**Text extract**
---------------
# Why do women (almost) never ask men on dates?

This is something I’ve asked a few of people about. It seems odd that in our modern, post-feminist age, it is almost always men who do the asking out. This is not so good for both men and women. For men, it puts a lot of pressure on them to make all of the moves. For women, I cite Roth and Sotomayor’s classic textbook on matching, which shows that, though the outcome from men always choosing partners is stable, it is the worst possible stable outcome for women. That is, women could get better guys to date if they made the moves.

I have a few hypotheses, but none of them seem particularly appealing:

1) Women aren’t as liberated as we think.

Pro: There doesn’t seem to be any point in history where this was any different, so this social practice may indeed be a holdover from the Stone Age (i.e. before 1960).

Con: If this is true, then it is a very bad social practice, and we should buck it! This is not a good reason to maintain it!

2) If a woman asks a man out, it reveals information about her. This could be a case of multiple equilibria. Suppose that a small percentage of “crazy types” of both men and women exists, and under no circumstances do you ever want to date one of them. The equilibrium in which we are is fully separating for women, where the “normal types” always wait for men to ask them out, while the “crazy types” ask men out. Since this is a perfect Bayesian equilibrium, men know that if they get asked out, the woman must be crazy, and so they reject. Knowing this, the “normal” women would never want to ask a man out, since it would involve the cost of effort/rejection with no chance of success.

Suppose the chance that someone is crazy is some very small $\epsilon > 0$. Consider the game tree:

Notice that the crazy women always want to ask the guy out, no matter what the beliefs of the guy are.

There are a few perfect Bayesian equilibria of this game, but I will highlight two. The first is that the normal women never ask guys out, and guys never accept. As $\epsilon \rightarrow 0$, this gives expected payoff to people of $(0,0)$. No one wants to deviate, because only crazy women ask guys out, and so a guy would never accept an offer, as that would give payoff $-10$ instead of $0$; knowing this, normal women will never ask men out, because that gives them payoff $-1$ instead of $0$.

Another equilibrium is that all women ask men out, and men always accept. As $\epsilon \rightarrow 0$, the expected payoff vector is $(2,2)$. Thus the former is a “bad” equilibrium, while the latter is a “good” one. In other words, we may be stuck in a bad equilibrium.
---------------
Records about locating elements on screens
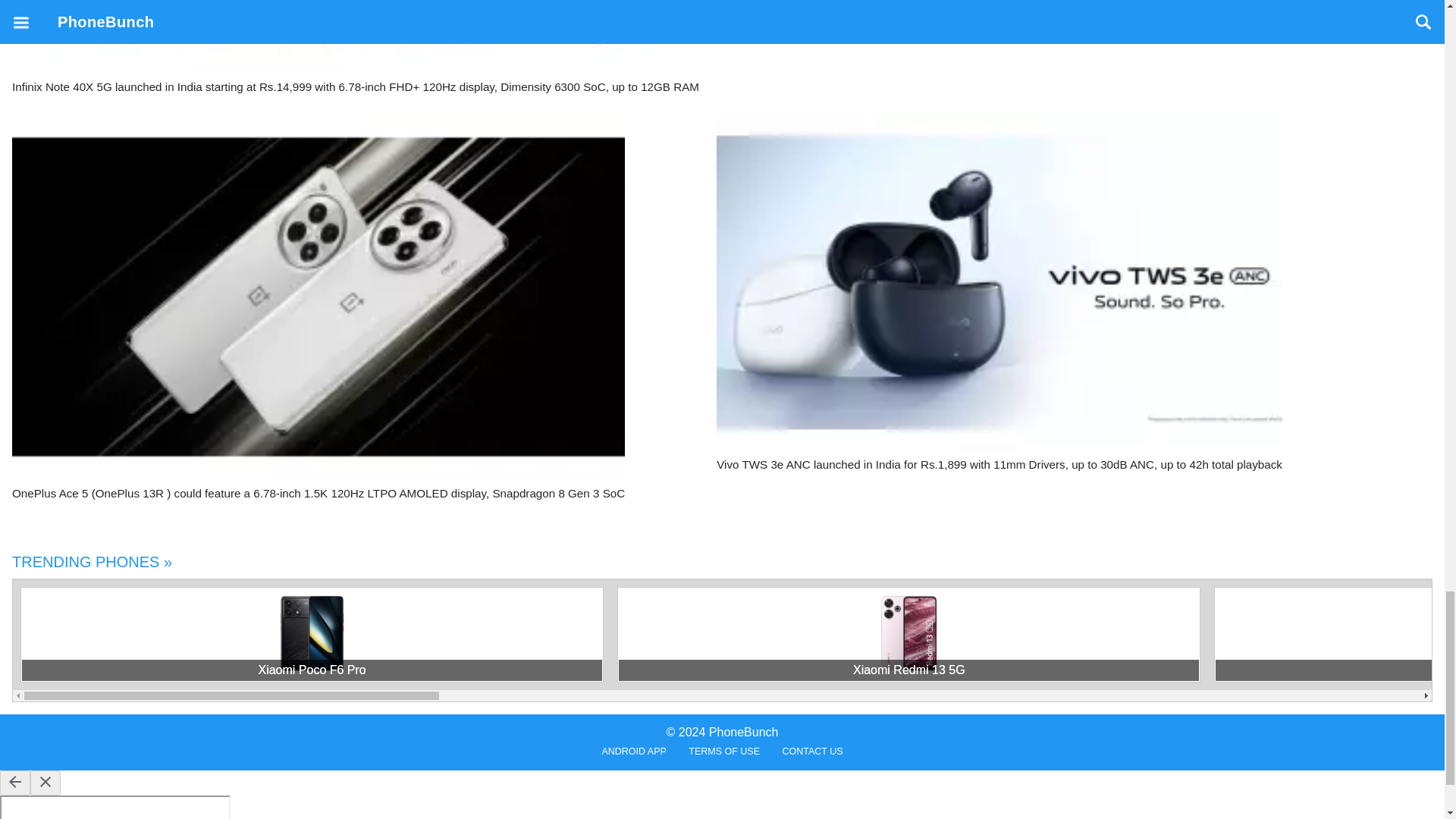
Xiaomi Poco F6 Pro (311, 670)
Xiaomi Redmi 13 5G (908, 670)
Given the description of an element on the screen output the (x, y) to click on. 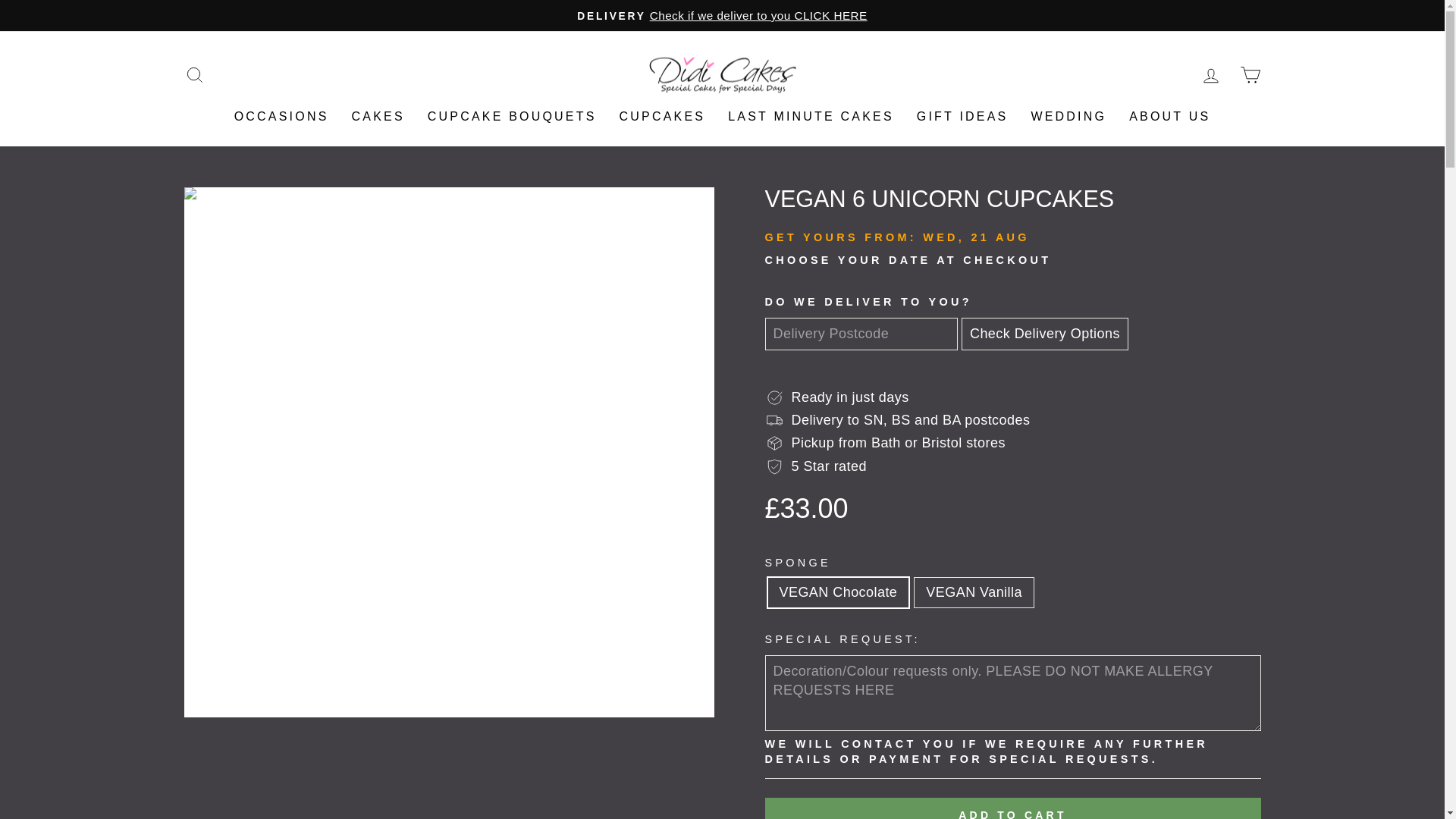
Check Delivery Options (1044, 333)
Given the description of an element on the screen output the (x, y) to click on. 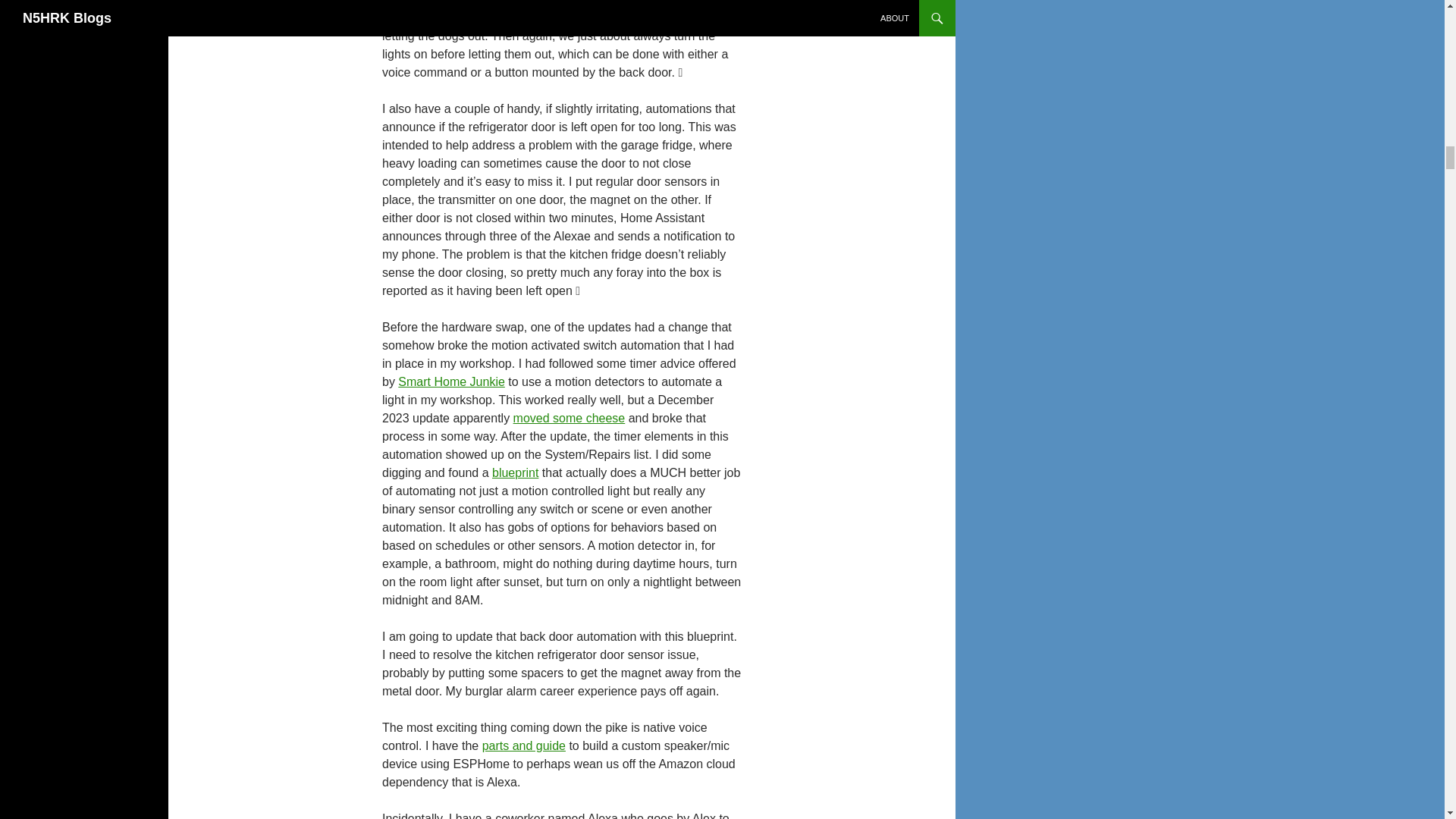
moved some cheese (569, 418)
parts and guide (523, 745)
blueprint (515, 472)
Smart Home Junkie (451, 381)
Given the description of an element on the screen output the (x, y) to click on. 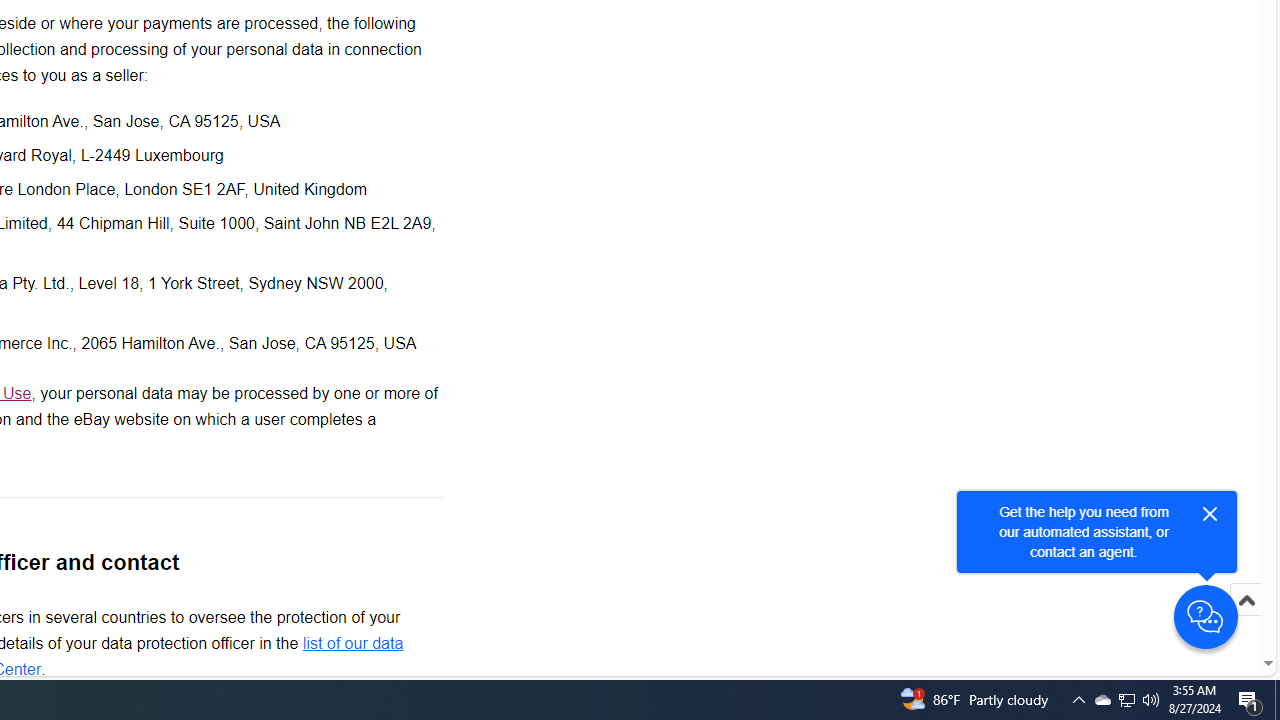
Scroll to top (1246, 599)
Scroll to top (1246, 620)
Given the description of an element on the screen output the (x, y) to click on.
---------------
**Problem set**
**a)** Answer these questions from the dating post:
(i) Whose textbook on matching does the dating post cite?
(ii) In the first equilibrium, what payoff would a guy get by accepting an offer?
(iii) What is the expected payoff vector in the equilibrium where all women ask men out and men always accept?
**b)** Please echo the stretch of the dating post from "Suppose the chance" through "the guy are.".
**c)** Render this sentence from the dating post in Spanish: "In other words, we may be stuck in a bad equilibrium."
None of this work relies on the rows.

**Problem solutions**
**a)**
(i) Roth and Sotomayor's
(ii) −10
(iii) (2,2)

**b)**
Suppose the chance that someone is crazy is some very small $\epsilon > 0$. Consider the game tree:

Notice that the crazy women always want to ask the guy out, no matter what the beliefs of the guy are.

**c)** En otras palabras, puede que estemos atrapados en un equilibrio malo.